I think there may be some cases (related to classes?) where we derive information from unannotated functions (maybe just __init__?). My inclination would be to address these cases by _not_ gathering that information, if possible (e.g. resulting in classes with unannotated __init__ methods getting Any typed). @JukkaL, do you know when we currently do this?
I'm just speculating, but I wonder if this particular error is happening due to the slightly ad-hoc way we try to deal with conditional imports. The general rule is indeed that we don't type-check code inside un-annotated functions, but this particular error may come out of the semantic analysis, which always runs (or which may be triggered by the presence of the import in one of the branches).
Debugging tip: if you want to know where an error is generated, put a debug breakpoint (e.g. import pdb; pdb.set_trace()) in the code that generates the error (in this case name_already_defined() in semanal.py) and go up the stack a few frames to find out where it's being called and why. I've learned a ton this way.

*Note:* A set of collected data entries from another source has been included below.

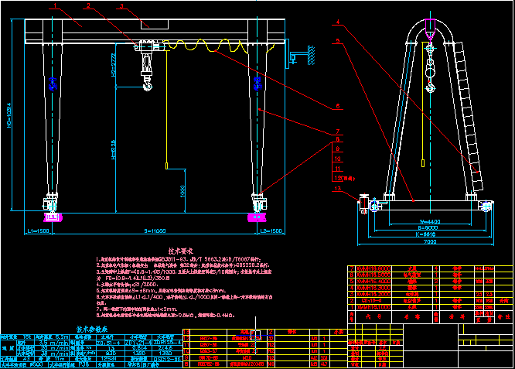Select the 7000 overall width dimension
The image size is (515, 369).
click(x=428, y=242)
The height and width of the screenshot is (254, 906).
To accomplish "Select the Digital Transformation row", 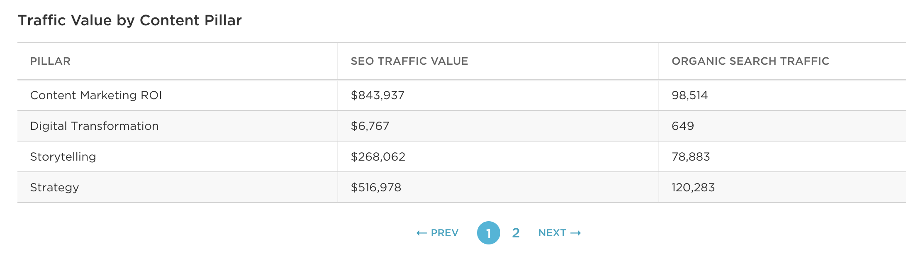I will click(x=94, y=126).
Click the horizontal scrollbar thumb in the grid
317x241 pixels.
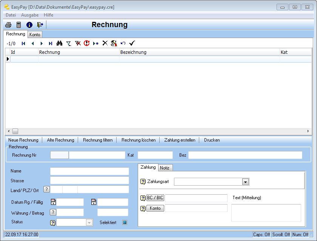pyautogui.click(x=15, y=131)
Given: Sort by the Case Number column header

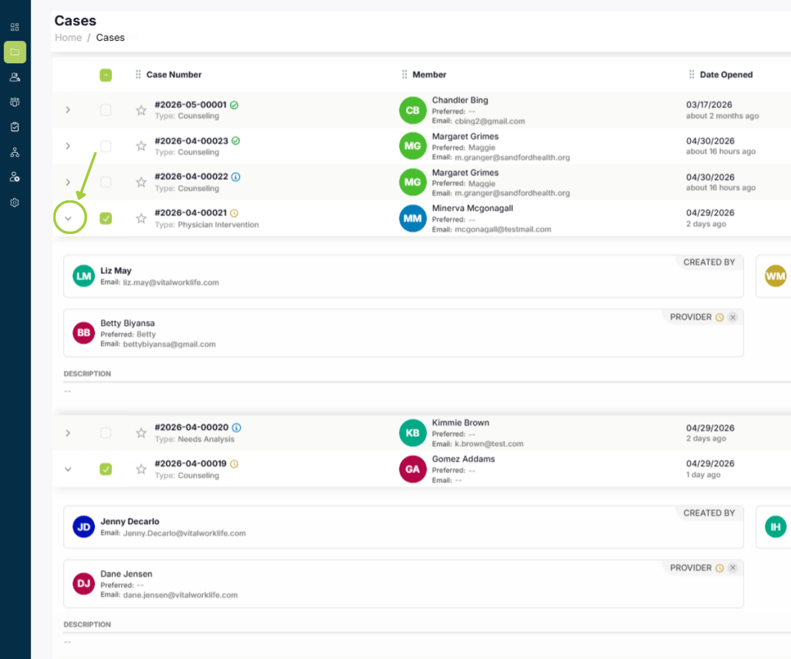Looking at the screenshot, I should [x=174, y=75].
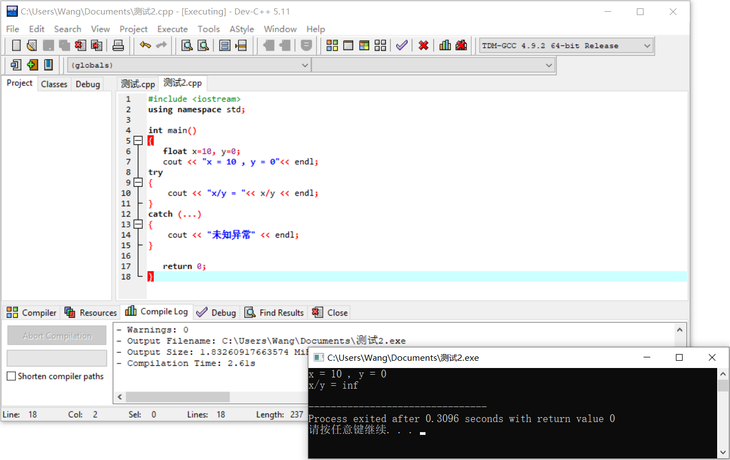The height and width of the screenshot is (460, 730).
Task: Compile the current project
Action: 332,45
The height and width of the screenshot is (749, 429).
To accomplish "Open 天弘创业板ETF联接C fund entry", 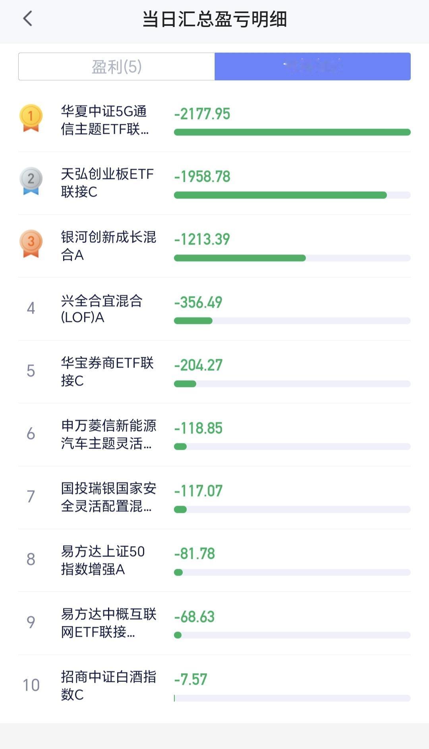I will pos(215,183).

This error is coming from semantic analysis, so skipping type checking wouldn't help here. We can probably not run type checking for unannotated functions if we move some things to an earlier phase. The reason we run type checking for all functions is actually so that mypy can export better type information for all AST nodes. These types were used by a compiler prototype that I wrote back in the day, but the information isn't very useful any more, though future features like IDE integration might still benefit from it.

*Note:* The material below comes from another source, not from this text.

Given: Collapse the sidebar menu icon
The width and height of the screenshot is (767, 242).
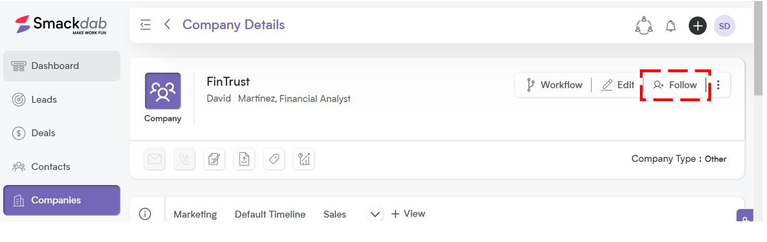Looking at the screenshot, I should [146, 25].
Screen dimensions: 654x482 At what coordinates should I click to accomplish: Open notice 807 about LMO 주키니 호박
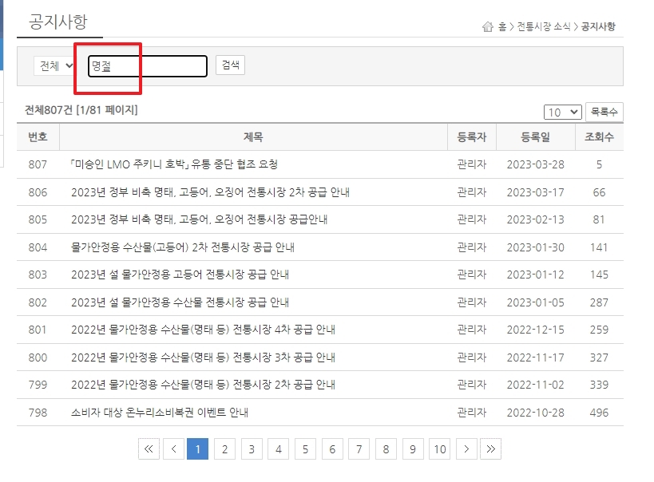pos(172,165)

Some behavior might change if we didn't run type checking for unannotated code. Nested annotated functions / classes wouldn't get type checked. We could perhaps special case these, but this seems like a pretty marginal use case. Also, not sure how attribute definitions would behave. In any case, we could infer attribute types during semantic analysis in unannotated functions, as the type would always be Any. We could also tweak semantic analysis to not complain about certain things such as name already defined in an unannotated function.
The best way to fix the original problem would be to support the idiom both in annotated and unannotated functions.
I like the idea of avoiding unannotated functions entirely -- our codebase has a number of errors showing up in unannotated functions. (For example, issue #984)
What you wrote seems ambiguous. Did you mean --disallow-untyped-defs? Or
did you mean you don't want any errors to be reported for unannotated
functions?
I was liking @ddfisher's suggestion of not reporting errors for unannotated functions. It would get us much closer to having mypy running without errors on our codebase.
David and I discussed this a bit and we decided that (without looking at the code) the most reasonable approach is to keep doing the semantic analysis for unannotated functions, but to somehow suppress errors from it.